Chariton jumped: “The workers told me that your people told them at the last minute that it was a security issue, not a conflict in the schedule. Whether your constituency or not, you might think that a New York congressman could write on Twitter – especially in recent weeks – one of the most important union rallies in the United States.

“Security was also an issue. 2021 included many high-level threats to my life that limited what I could do, especially outside. The combination of this +, if we can get the resources / time to provide them, creates conflicts in the schedule + logistics, “said Ocasio-Cortes.

“Sincerely, there are no security issues when we send support to @amazonlabor, trying to win Amazon’s first union with 13 million subscribers. “Your voice and your organizing ability make a difference,” Hariton said.
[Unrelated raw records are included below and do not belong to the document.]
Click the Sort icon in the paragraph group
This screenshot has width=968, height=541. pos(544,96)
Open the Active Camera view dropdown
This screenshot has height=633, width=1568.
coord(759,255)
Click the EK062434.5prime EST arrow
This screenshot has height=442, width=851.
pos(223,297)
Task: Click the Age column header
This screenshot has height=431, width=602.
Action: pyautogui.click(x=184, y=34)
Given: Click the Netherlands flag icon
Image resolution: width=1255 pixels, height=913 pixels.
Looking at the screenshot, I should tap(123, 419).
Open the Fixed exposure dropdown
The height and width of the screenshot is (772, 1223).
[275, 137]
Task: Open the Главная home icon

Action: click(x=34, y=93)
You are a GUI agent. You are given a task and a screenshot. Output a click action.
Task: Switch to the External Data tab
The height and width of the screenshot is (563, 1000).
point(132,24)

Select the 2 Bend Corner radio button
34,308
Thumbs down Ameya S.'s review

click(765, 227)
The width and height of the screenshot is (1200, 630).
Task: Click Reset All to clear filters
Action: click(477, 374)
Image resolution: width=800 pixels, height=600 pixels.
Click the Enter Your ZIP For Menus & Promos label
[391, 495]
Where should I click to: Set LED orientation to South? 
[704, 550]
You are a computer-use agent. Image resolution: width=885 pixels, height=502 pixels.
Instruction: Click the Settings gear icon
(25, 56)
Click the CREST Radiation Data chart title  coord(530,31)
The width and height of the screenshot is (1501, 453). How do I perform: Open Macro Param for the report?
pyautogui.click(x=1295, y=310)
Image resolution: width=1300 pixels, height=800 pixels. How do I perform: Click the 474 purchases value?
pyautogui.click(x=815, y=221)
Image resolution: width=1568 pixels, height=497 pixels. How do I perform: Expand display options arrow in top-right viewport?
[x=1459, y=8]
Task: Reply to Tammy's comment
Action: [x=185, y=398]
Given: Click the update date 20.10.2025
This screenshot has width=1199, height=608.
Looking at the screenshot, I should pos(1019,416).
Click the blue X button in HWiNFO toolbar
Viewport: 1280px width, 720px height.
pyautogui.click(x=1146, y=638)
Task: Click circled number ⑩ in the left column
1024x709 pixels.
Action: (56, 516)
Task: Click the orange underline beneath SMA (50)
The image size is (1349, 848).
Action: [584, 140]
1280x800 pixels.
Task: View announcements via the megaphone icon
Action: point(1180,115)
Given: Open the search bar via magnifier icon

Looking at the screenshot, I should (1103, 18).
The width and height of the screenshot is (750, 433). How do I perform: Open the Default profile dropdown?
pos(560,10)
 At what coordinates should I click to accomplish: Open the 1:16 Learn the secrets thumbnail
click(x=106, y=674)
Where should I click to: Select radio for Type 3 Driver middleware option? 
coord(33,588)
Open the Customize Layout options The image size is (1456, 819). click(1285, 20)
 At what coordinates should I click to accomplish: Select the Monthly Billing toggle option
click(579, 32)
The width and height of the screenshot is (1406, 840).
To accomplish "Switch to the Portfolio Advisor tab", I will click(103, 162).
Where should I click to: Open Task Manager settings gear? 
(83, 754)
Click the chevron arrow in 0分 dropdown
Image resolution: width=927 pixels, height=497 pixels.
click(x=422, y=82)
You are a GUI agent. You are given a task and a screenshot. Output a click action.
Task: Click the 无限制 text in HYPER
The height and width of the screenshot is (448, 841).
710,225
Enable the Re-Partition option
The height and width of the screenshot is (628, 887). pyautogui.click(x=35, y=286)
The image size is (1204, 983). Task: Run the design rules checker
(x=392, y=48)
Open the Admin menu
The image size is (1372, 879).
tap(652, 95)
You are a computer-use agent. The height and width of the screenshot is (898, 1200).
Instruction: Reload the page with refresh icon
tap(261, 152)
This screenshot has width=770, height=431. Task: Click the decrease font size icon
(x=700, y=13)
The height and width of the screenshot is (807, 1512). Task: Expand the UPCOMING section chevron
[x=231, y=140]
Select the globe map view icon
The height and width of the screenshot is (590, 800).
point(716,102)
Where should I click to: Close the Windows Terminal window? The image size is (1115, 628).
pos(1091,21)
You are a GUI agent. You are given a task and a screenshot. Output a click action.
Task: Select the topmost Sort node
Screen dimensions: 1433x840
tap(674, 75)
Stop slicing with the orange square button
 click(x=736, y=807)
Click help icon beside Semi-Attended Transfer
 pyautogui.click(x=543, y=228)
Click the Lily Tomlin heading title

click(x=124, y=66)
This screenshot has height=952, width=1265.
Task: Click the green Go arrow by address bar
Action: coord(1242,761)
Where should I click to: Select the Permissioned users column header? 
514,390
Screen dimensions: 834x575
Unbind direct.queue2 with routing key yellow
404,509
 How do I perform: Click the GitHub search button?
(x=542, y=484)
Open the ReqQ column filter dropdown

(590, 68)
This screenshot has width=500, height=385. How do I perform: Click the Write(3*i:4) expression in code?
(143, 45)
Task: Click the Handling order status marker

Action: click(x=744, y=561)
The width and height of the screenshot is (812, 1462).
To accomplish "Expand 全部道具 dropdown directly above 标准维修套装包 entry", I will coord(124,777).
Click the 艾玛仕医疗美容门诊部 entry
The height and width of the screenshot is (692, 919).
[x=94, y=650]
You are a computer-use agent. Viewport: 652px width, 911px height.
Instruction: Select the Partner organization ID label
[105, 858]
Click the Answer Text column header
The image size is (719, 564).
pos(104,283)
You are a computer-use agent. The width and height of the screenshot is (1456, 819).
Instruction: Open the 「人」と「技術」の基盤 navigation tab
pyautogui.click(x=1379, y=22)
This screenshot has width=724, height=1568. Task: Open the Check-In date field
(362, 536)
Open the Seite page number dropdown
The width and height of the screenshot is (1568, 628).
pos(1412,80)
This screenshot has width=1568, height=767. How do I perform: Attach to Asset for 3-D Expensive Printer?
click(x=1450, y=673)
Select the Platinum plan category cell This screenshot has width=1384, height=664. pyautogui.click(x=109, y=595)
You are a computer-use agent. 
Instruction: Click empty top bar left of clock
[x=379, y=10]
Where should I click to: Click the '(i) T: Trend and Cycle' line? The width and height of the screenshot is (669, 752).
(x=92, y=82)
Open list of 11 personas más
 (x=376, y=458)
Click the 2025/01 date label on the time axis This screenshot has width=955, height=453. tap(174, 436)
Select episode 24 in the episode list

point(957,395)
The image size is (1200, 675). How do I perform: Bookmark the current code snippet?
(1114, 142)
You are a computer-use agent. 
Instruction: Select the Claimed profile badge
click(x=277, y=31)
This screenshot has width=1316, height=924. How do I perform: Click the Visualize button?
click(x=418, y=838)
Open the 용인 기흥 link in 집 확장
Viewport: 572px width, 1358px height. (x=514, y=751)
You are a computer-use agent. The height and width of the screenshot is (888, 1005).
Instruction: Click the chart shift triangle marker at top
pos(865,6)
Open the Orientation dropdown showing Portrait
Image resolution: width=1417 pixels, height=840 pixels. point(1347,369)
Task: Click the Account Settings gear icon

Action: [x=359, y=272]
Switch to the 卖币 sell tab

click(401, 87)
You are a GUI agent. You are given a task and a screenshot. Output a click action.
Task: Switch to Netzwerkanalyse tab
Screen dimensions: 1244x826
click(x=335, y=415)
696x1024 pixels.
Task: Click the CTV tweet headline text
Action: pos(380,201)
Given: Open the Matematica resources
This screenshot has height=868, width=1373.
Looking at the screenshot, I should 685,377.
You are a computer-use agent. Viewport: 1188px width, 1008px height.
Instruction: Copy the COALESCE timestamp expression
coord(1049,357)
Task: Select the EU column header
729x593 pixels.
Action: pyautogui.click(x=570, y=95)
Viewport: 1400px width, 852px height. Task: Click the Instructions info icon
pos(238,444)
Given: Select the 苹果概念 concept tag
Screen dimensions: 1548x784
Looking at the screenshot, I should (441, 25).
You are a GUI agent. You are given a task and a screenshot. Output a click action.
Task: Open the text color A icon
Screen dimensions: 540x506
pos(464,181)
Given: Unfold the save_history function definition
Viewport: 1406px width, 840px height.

“There are no security issues at the ceremony,” Ball added with a surprised smiley face.

Smalls said he was also thwarted by Senator Bernie Sanders, I-Vt. “I also talked to Bernie’s people, they say, ‘Oh, we were going to bring you to Congress to testify, it never was.’

The Amazon JFK8 facility voted 2,654 against 2,131 for the merger. The number of employees who had the right to vote was 8,325, the NLRB said at the end of the count. “

Now the center is ready to become the first and only Amazon warehouse among the 110 in the states that have joined the union.

The company employs approximately 1.3 million people nationwide, and it intends to surpass Walmart as the largest private employer in the United States in a year or two.

Winning organized work at the second-largest private employer in the U.S. is a historic first for the retail giant in the United States and a milestone for labor advocates who for years considered Amazon’s work practices a threat to workers.

Smalls was the manager of the institution on Staten Island until he was fired in 2020 for violating the rules of social distancing by attending a walk he helped organize due to unsafe working conditions in the midst of a pandemic.

Smalls and other ALU supporters stand near the Amazon distribution center on Staten Island on October 25

Smalls and other ALU supporters stand near the Amazon distribution center on Staten Island on October 25, holding “Authorization of Representation” forms that were previously delivered to the National Labor Council in New York

JFK8 on Staten Island is Amazon's first union to join unions

JFK8 on Staten Island is Amazon’s first union to join unions

Workers stand in line to vote on whether or not to join a union near the Amazon warehouse on Staten Island on March 25

Workers stand in line to vote on whether or not to join a union near the Amazon warehouse on Staten Island on March 25

Amazon launched Smalls in the spotlight after its chief legal counsel accidentally sent an email to more than 1,000 people, describing Smalls as “unreasonable or expressive,” and recommended making him the “face” of the workers ’organization effort.

“Amazon wanted to make me the face of all the union efforts against them,” Smalls wrote on Twitter on Friday.

Smalls along with his warehouse friend Derrick Palmer have spent the past 11 months reporting on their efforts to unite unions by bringing homemade baked ziti, empanada and West African rice dishes to a bus stop near the warehouse to interest workers, many from different backgrounds.

They had nothing to do with any national labor organization, and although they spent about $ 120,000 on their efforts, Amazon spent about $ 4.3 million on anti-union advisers last year nationwide, according to the New York Times. .

A successful union vote follows a number of Starbucks stores that also voted for the organization.

On Friday, a House oversight group led by representatives of Carolyn Maloney, New York, Ocasio-Cortes and Cory Bush, Missouri, launched a federal investigation into Amazon’s work practices. They wrote a letter to Amazon asking for documents on the company’s policies and procedures, especially during extreme weather events. Last year, a tornado killed six workers in Edwardsville, Illinois, and workers then said executives told them they would be fired if they left their shifts earlier to seek refuge.